Ali koç döneminde asla ligi kazanamayacak futbol takımı bunu Ali Koç'un karakterine bağlıyorum ama bu konuya girmeyeceğim detaylandırmam gerekir. Ayriyeten Taraftar da en ufak bir tökezlemede haklı olarak 7 yıllık kupa özleminin getirdiği sabırsızlıkla ortalığı yangın yerine çevirdiğinden, medyadaki Fenerli yorumcuların bilmediği hiç bir şey olmadığından, her hafta hocaya ve yönetime salladıklarından akıl verdiklerinden bu iş olmaz arkadaşlar. Fener şu anda nasıl betimleyebilirim jenga gibi ama oyunun başında değil sonlarında düşünün. Çekilen bloklar çekilmiş ve artık Fener dokunsalar düşecek pozisyonda. Alttaki tahta blok Serdar Ali'nin ortalığı velveleye vermesi çekince yıkılıyor hepsi. Onun üstünde soldaki blok Ali Koç'un transfer dönemindeki pasifliği. En altın bir üstündeki blok taraftarın sabrı. Yani ne hamle yaparsan yap o bloklardan oluşan harabeye benzer bina çöküyor. Çöküyor ama asla komple çökmüyor. Çöküntünün altında kalan sağlam görünen ama ucuz malzemeden yapılmış temelin üzerine her sene yeni bina inşa ediliyor. Fener sikerim böyle jengayı diyip her şeyi bozup baştan girişmeli işe. Bu da nasıldır öyle genç alalım onlar otursun seneye onlar tecrübelensin işte az bilinen underrated topçu çekelim şekli değil FFP riskine girilip kesenin ağzını açıp tartışmasız yıldız futbolcular getirip hem yetersiz hocaları hem taraftar baskını hem de yönetime rağmen sahadaki oyunuyla şampiyon olup bu kısır döngüyü kırmaktan geçiyor. O kısır döngüyü kırdıktan sonra önü açık. ama diyeceksiniz borçlar artıyor böyle Ali Koç'un en övündüğü borçları azaltması vs. e güzel kardeşim bu ekonomide o borç biter mi?
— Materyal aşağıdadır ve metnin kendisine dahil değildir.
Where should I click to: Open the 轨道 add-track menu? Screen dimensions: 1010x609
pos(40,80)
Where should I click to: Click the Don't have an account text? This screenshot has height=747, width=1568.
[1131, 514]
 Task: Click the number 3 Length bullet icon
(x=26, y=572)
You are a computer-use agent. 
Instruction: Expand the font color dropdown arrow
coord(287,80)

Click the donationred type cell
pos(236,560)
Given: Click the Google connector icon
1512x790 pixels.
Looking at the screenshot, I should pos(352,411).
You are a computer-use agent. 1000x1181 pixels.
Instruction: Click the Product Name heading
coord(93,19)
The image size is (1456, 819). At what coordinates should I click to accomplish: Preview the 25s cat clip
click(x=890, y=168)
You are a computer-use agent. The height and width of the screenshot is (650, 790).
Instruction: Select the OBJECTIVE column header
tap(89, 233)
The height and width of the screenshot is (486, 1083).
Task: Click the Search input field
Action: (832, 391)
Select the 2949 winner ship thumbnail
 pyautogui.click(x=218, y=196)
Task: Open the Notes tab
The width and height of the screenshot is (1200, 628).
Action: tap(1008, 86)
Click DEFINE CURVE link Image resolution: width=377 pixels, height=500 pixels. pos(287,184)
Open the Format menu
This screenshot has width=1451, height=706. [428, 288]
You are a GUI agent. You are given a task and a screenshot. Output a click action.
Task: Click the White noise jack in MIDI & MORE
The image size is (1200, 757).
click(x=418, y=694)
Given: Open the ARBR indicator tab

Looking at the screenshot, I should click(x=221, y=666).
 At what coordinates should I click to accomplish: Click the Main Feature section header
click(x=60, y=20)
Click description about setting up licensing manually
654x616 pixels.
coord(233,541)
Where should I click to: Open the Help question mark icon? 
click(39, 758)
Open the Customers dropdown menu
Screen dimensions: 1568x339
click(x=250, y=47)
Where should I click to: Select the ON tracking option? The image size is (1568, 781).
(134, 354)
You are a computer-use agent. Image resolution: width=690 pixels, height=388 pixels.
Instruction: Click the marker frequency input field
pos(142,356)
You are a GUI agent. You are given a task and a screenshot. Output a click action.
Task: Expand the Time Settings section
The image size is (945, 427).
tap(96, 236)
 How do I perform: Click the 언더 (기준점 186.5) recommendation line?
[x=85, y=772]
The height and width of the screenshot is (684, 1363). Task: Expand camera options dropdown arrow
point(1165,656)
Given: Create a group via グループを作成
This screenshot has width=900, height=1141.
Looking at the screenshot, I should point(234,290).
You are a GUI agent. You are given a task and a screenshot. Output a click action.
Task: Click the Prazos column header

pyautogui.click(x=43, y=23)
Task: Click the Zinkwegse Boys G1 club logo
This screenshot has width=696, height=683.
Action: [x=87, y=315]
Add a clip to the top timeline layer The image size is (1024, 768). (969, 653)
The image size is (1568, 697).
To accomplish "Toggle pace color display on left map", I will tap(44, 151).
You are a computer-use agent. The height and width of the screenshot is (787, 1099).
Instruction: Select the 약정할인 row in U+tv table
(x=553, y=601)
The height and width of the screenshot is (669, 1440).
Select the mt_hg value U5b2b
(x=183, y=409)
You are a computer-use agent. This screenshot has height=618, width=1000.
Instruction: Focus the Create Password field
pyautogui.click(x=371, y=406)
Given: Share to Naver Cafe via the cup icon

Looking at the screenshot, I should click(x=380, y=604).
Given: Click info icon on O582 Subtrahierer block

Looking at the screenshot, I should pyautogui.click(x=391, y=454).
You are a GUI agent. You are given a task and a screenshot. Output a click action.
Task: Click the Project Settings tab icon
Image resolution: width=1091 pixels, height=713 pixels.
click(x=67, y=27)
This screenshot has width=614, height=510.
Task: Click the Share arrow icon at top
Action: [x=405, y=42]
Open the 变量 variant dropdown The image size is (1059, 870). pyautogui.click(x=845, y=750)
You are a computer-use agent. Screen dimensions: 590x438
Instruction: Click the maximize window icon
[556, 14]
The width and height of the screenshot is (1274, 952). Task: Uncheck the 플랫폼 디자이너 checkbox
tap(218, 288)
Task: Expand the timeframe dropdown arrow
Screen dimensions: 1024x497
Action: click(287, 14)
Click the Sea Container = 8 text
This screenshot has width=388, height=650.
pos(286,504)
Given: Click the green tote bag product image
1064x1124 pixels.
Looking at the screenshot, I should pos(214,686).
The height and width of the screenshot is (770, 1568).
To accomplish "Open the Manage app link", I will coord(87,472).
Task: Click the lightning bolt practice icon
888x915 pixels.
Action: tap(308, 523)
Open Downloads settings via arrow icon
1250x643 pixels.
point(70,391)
Bu ülkede hiçbir futbol kulübü hem başarılı olup hem de ekonomisini düzeltemez. yabancı kuralı ne olursa olsun her takımın yabancı oranı yüzde 70'lerde bunlar euro maaş alıyorlar. Sen 30 sene falan üst üste kar edeceksin de o borçlar kabul edilebilir düzeye gelecek. Olacak iş mi bu? Bugün zamanında 1 milyar euro kar açıklamış Barcelona bile battı. Bizim 500 milyon euroluk borçlardan kurtulmamız hayalden başka bir şey değil. Topçu satmayla da olacak iş değil Benfica, Porto bile krizin eşiğindeler. Zamanı gelince hepsi satılacak o zamana kadar kazandığın kadar şampiyonluk kazanmaya bakacaksınç
Amın ızdırabı isimli oyunun ikinci perdesini frankfurt maçında yenen (gene) bir korner dönüşü golle sahneye koymaya başlayan takım. Pereyranın gazıyla alınan iyi sonuçlar da bugün itibariyle (Başakşehir maçı) tarihin tozlu sayfalarına gömüldü bana kalırsa. Kazanmak için Her daim rakibinden daha fazla koşmak, basmak zorunda olan bir takım olması gerekirken 80 dakika sarı kart görecek müdahalesi bile olmayan bir takımdı bugün. Erol Bulut'a bile inancım vardı, pereira ki Erol Bulut'tan 2 gömlek iyi bir teknik adamdır ama olmuyor abi, olmayacak. Bu takım ligi 4. Bitirirse ali koç yatsın kalksın pereira'ya dua etsin; bu kadar da büyük konuşuyorum yıllar sonra. Bu sezon da bir daha fenerbahçe maçı falan izleyeceğimi sanmıyorum, bıktım yemin ediyorum amk takımından da ruhsuzlar ordusundan da..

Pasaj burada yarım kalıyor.